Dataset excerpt
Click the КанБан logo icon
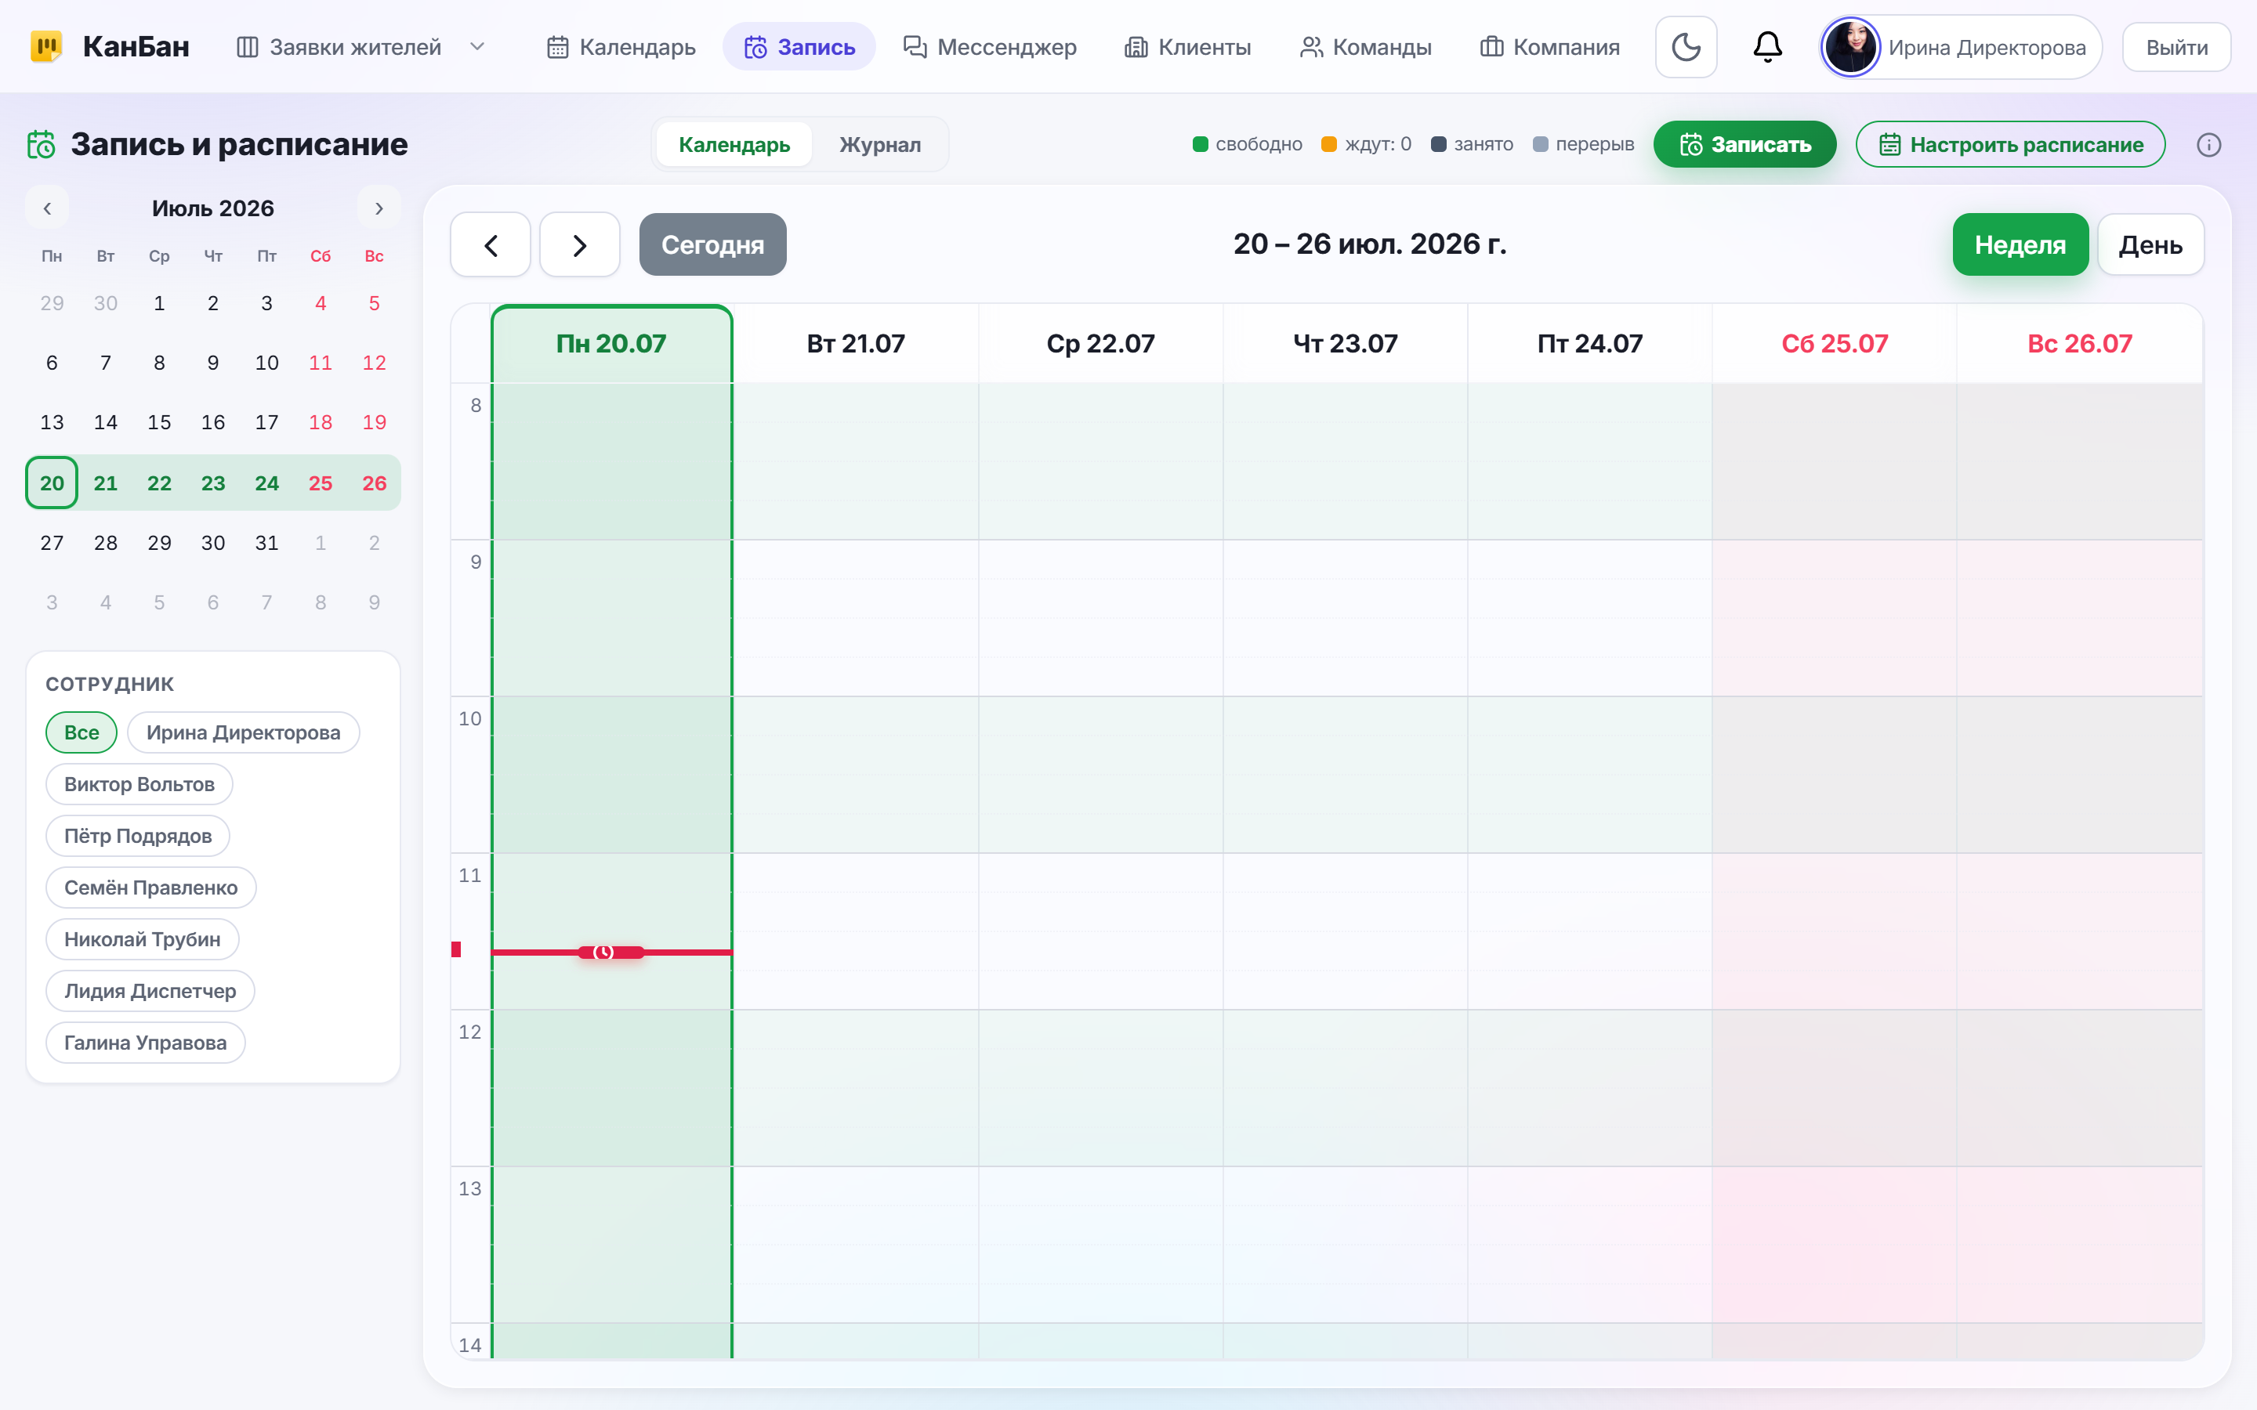Image resolution: width=2257 pixels, height=1410 pixels. pyautogui.click(x=46, y=47)
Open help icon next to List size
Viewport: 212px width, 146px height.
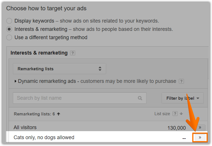coord(175,114)
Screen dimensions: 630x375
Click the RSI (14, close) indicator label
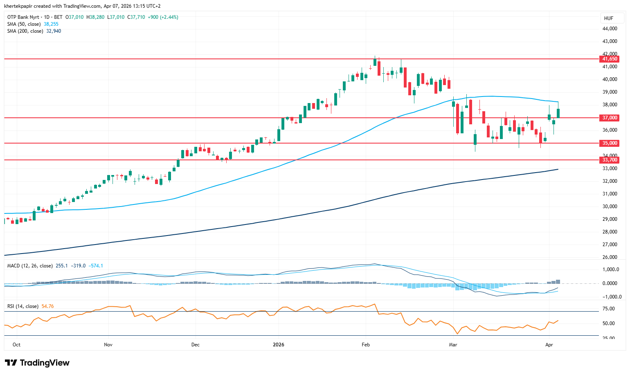[23, 306]
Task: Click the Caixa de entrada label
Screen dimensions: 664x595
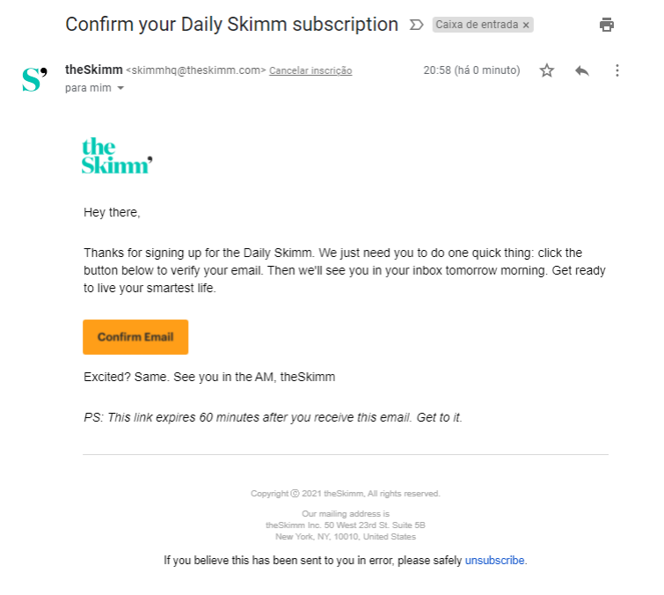Action: click(x=477, y=25)
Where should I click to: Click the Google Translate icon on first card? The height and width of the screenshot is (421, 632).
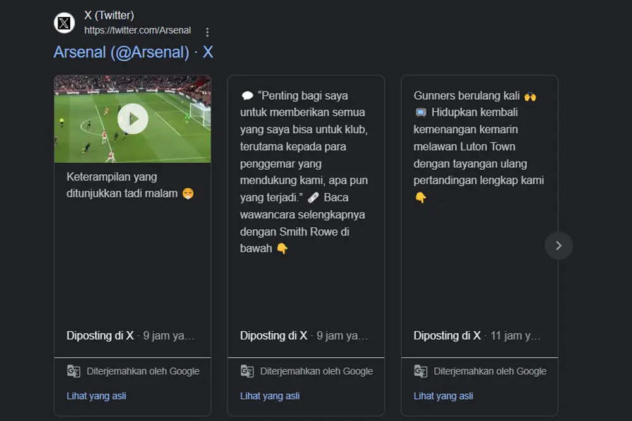pos(74,371)
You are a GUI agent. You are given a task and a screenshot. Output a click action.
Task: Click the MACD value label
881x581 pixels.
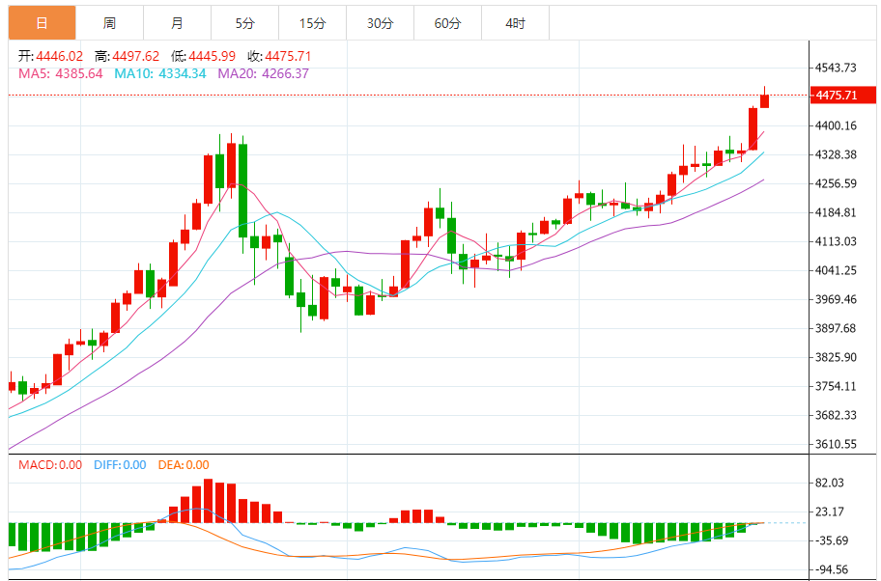50,465
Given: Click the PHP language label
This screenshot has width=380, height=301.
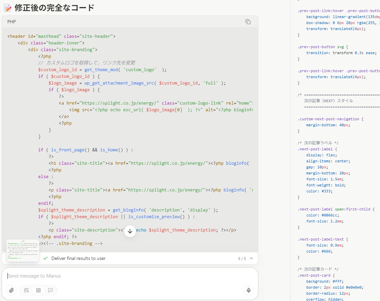Looking at the screenshot, I should coord(11,22).
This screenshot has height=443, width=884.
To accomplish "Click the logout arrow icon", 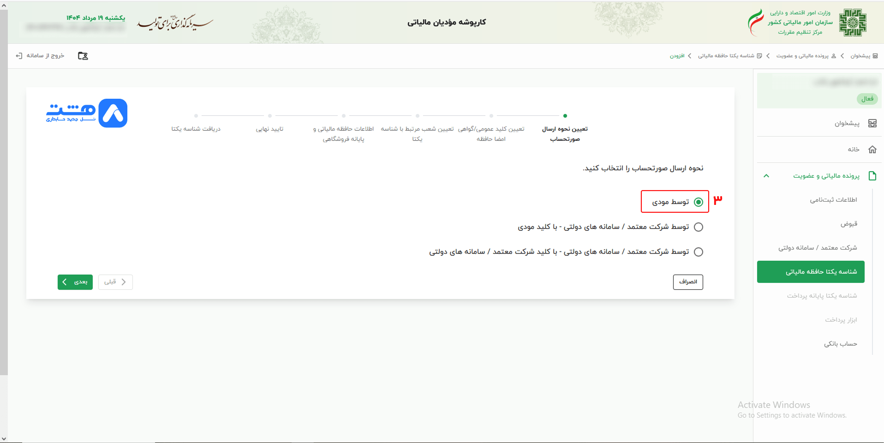I will (19, 56).
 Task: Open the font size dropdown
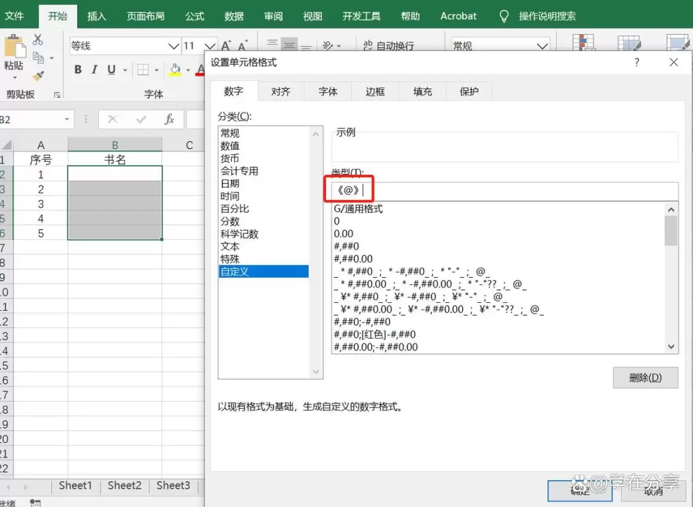[210, 46]
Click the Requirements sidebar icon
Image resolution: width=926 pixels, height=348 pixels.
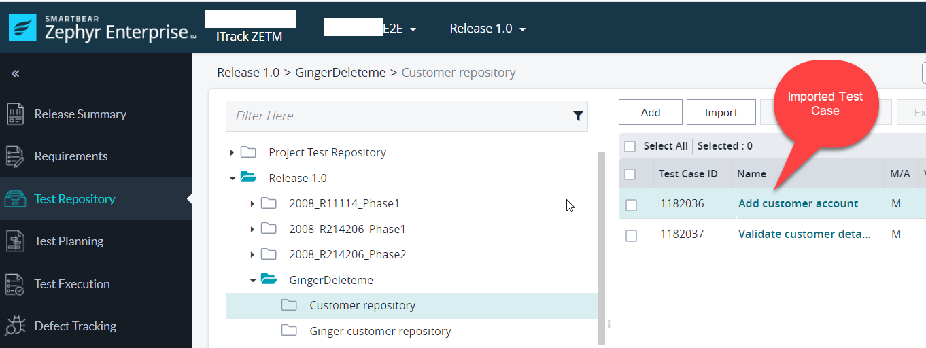pos(15,156)
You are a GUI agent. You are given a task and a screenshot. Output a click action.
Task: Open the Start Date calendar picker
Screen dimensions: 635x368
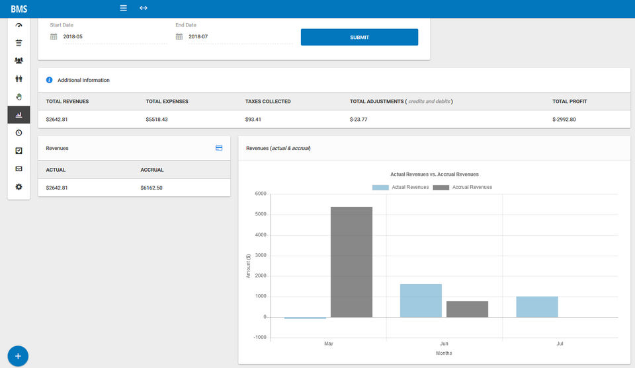(x=54, y=37)
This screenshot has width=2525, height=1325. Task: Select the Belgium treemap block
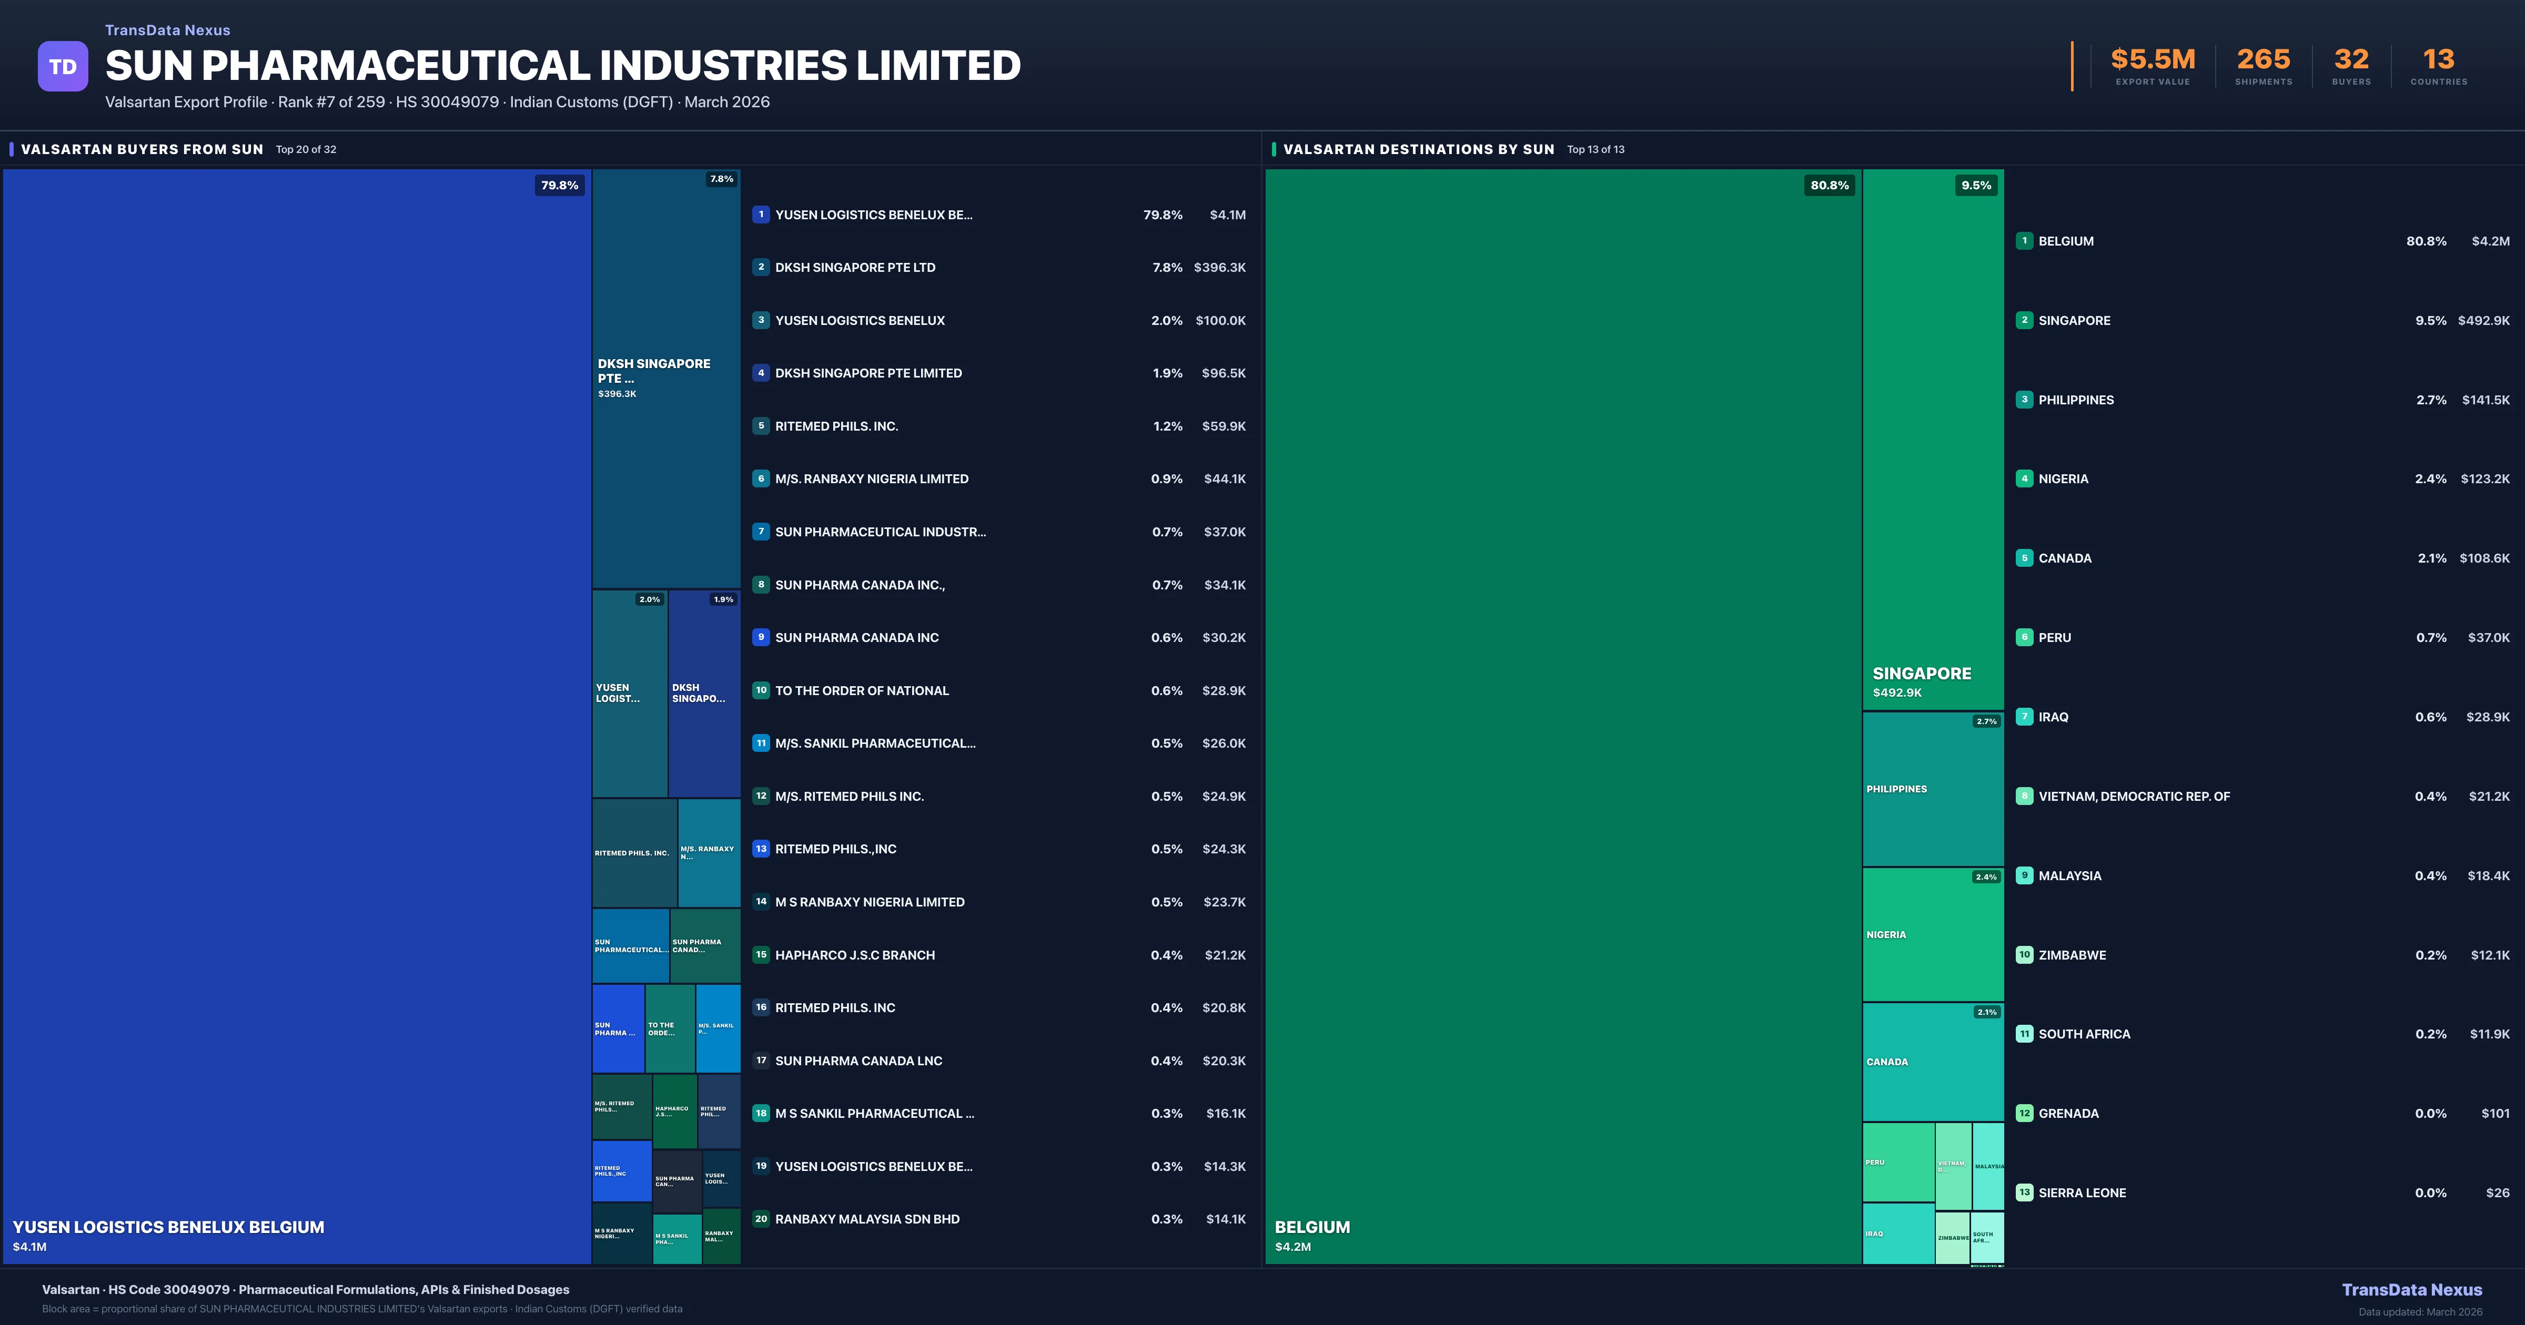(x=1562, y=715)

Set task: Rewrite everything from the start of the records down to the line containing "Action: click(x=477, y=25)" as a numbered list, omitting any blank lines. Leave the pictures out of your answer.

Result of this task:
1. Click the КанБан logo icon
2. Image resolution: width=2257 pixels, height=1410 pixels. pyautogui.click(x=46, y=47)
3. Open help icon next to List size
4. Viewport: 212px width, 146px height.
5. coord(175,114)
6. Screen dimensions: 630x375
7. Click the RSI (14, close) indicator label
8. [23, 306]
9. Task: Click the Caixa de entrada label
10. Screen dimensions: 664x595
11. Action: click(x=477, y=25)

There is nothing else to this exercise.